Scalable Video Multicasting: A Stochastic Game Approach With Optimal Pricing

Abstract

Heterogeneous multimedia content delivery over wireless networks is an important yet challenging issue. One of the challenges is maintaining the quality of service due to scarce resources in wireless communications and heavy loadings from heterogeneous demands. A promising solution is combining multicasting and scalable video coding (SVC) techniques via cross-layer design, which has been shown to effectively enhance the quality of multimedia content delivery service in the literature. Nevertheless, most existing works on SVC multicasting system focus on the static scenarios, where a snapshot of user demands is given and remains the same. In addition, the economic value of the SVC multicasting system, which is an important issue from the service provider's perspective, has seldom been explored.
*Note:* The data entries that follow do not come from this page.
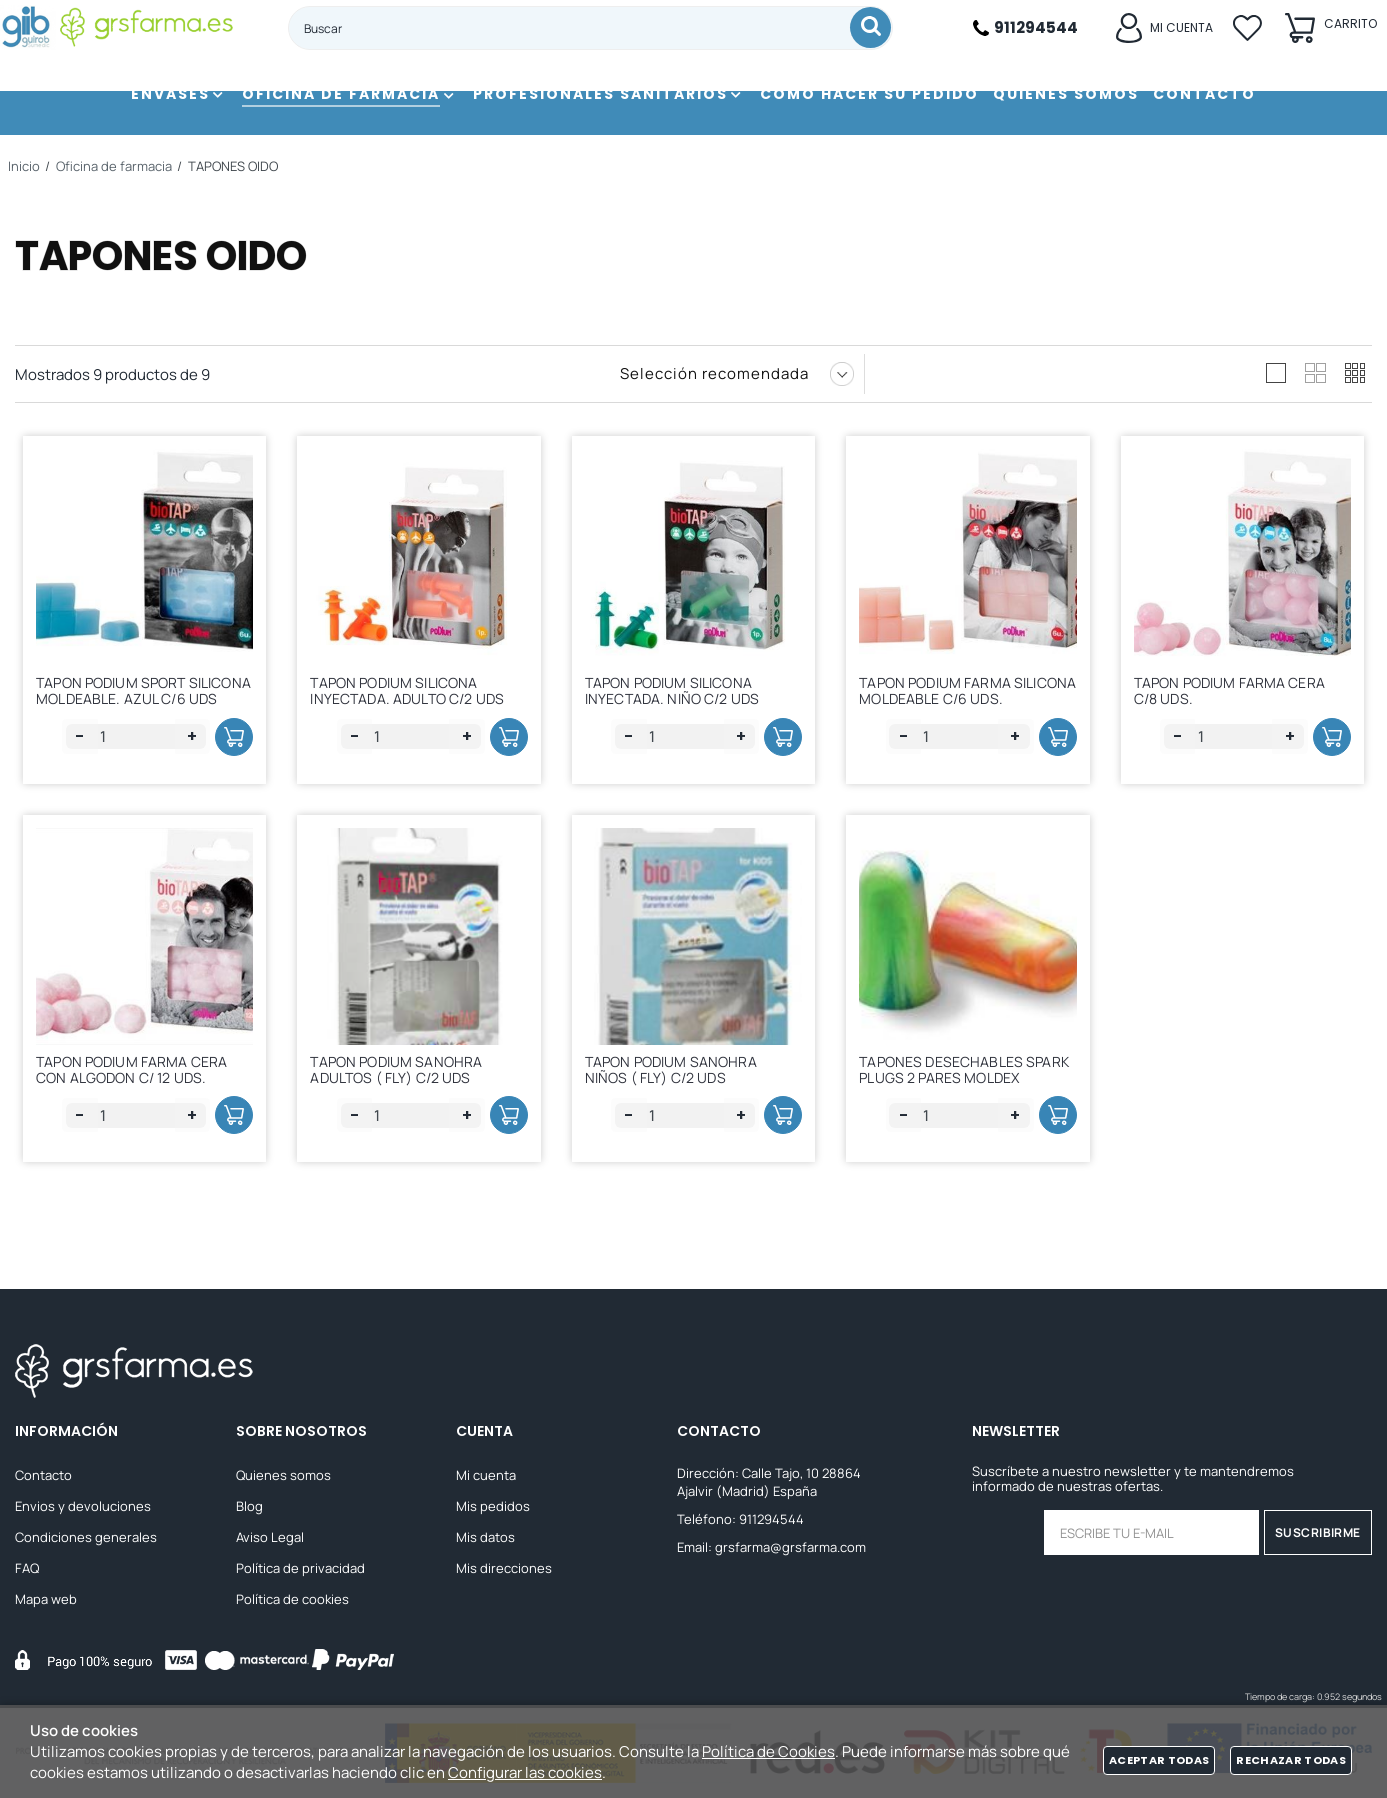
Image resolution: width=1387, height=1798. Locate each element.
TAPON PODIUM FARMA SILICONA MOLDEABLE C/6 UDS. (952, 695)
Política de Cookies (768, 1751)
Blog (249, 1507)
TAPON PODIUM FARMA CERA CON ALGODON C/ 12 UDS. (138, 1070)
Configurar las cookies (525, 1772)
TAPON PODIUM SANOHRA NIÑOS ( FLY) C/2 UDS (678, 1070)
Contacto (43, 1476)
In this paper, we study a subscription-based SVC multicasting system with stochastic user arrival and heterogeneous user preferences. A stochastic framework based on the multidimensional Markov decision process (M-MDP) is proposed to study the negative network externality existing in the proposed system and theoretically evaluate the corresponding system efficiency. A game-theoretic analysis is conducted to understand the rational demands from heterogeneous users under different subscription pricing schemes. By transforming the original dynamic and complex M-MDP revenue optimization problem into a traditional average-reward MDP problem, we show that the optimal pricing strategy that maximizes the expected revenue of the service provider can be derived efficiently. Moreover, the overall user's valuation on the system, e.g., social welfare, is maximized under such an optimal pricing strategy. Finally, the efficiency of the proposed solutions is evaluated through simulations.